Stored items
§

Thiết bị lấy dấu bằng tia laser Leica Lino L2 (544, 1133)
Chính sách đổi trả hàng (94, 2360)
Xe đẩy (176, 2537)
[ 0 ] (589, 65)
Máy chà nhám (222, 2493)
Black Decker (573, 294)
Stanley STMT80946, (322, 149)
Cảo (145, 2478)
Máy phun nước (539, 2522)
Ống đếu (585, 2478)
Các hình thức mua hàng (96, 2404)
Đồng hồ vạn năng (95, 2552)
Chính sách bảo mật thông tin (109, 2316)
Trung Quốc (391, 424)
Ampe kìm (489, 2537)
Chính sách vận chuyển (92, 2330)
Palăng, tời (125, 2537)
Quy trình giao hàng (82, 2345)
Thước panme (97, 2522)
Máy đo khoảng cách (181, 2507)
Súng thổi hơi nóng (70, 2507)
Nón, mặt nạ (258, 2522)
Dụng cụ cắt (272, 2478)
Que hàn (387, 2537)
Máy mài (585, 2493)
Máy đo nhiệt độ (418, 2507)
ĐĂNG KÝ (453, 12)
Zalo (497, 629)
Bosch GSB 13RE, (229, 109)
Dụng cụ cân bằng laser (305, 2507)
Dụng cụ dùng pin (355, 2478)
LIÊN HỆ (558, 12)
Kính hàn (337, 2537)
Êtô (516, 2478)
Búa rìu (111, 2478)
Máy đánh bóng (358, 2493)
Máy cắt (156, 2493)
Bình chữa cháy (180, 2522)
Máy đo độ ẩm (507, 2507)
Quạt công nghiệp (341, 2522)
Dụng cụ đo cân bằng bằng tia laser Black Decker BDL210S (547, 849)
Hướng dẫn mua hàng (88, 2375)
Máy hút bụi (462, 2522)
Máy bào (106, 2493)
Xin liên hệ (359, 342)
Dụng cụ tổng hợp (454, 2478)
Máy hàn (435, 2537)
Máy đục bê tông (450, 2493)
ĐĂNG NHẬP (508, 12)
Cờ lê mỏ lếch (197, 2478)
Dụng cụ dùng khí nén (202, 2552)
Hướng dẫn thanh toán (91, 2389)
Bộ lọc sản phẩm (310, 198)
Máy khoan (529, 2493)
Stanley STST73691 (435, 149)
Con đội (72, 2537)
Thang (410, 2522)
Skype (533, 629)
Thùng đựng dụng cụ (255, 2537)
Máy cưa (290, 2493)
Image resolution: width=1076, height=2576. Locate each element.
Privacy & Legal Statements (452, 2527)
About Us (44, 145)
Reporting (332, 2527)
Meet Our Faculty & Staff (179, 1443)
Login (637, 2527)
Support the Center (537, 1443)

§

* **Work instructions**: Repeat the entries exactly as they appear.

* **Solution to the exercise**:
Thiết bị lấy dấu bằng tia laser Leica Lino L2 (544, 1133)
Chính sách đổi trả hàng (94, 2360)
Xe đẩy (176, 2537)
[ 0 ] (589, 65)
Máy chà nhám (222, 2493)
Black Decker (573, 294)
Stanley STMT80946, (322, 149)
Cảo (145, 2478)
Máy phun nước (539, 2522)
Ống đếu (585, 2478)
Các hình thức mua hàng (96, 2404)
Đồng hồ vạn năng (95, 2552)
Chính sách bảo mật thông tin (109, 2316)
Trung Quốc (391, 424)
Ampe kìm (489, 2537)
Chính sách vận chuyển (92, 2330)
Palăng, tời (125, 2537)
Quy trình giao hàng (82, 2345)
Thước panme (97, 2522)
Máy đo khoảng cách (181, 2507)
Súng thổi hơi nóng (70, 2507)
Nón, mặt nạ (258, 2522)
Dụng cụ cắt (272, 2478)
Que hàn (387, 2537)
Máy mài (585, 2493)
Máy đo nhiệt độ (418, 2507)
ĐĂNG KÝ (453, 12)
Zalo (497, 629)
Bosch GSB 13RE, (229, 109)
Dụng cụ cân bằng laser (305, 2507)
Dụng cụ dùng pin (355, 2478)
LIÊN HỆ (558, 12)
Kính hàn (337, 2537)
Êtô (516, 2478)
Búa rìu (111, 2478)
Máy đánh bóng (358, 2493)
Máy cắt (156, 2493)
Bình chữa cháy (180, 2522)
Máy đo độ ẩm (507, 2507)
Quạt công nghiệp (341, 2522)
Dụng cụ đo cân bằng bằng tia laser Black Decker BDL210S (547, 849)
Hướng dẫn mua hàng (88, 2375)
Máy hút bụi (462, 2522)
Máy bào (106, 2493)
Xin liên hệ (359, 342)
Dụng cụ tổng hợp (454, 2478)
Máy hàn (435, 2537)
Máy đục bê tông (450, 2493)
ĐĂNG NHẬP (508, 12)
Cờ lê mỏ lếch (197, 2478)
Dụng cụ dùng khí nén (202, 2552)
Hướng dẫn thanh toán (91, 2389)
Bộ lọc sản phẩm (310, 198)
Máy khoan (529, 2493)
Stanley STST73691 (435, 149)
Con đội (72, 2537)
Thang (410, 2522)
Skype (533, 629)
Thùng đựng dụng cụ (255, 2537)
Máy cưa (290, 2493)
Image resolution: width=1076, height=2576. Locate each element.
Privacy & Legal Statements (452, 2527)
About Us (44, 145)
Reporting (332, 2527)
Meet Our Faculty & Staff (179, 1443)
Login (637, 2527)
Support the Center (537, 1443)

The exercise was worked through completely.